▸ **WHAT TO DO**
Which lines in the entries below contain the word "given"? Pull out each one and copy it in full.

**** PROVIDED INFORMATION ****

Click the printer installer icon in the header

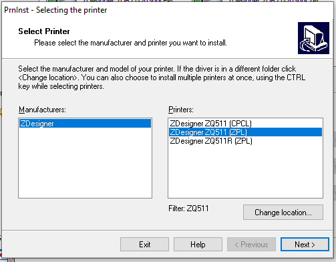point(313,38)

****
**** PROVIDED INFORMATION ****

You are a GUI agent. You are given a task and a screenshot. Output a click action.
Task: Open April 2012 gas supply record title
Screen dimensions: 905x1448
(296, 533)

****

▸ **OUTPUT OF THE TASK**
You are a GUI agent. You are given a task and a screenshot. Output a click action.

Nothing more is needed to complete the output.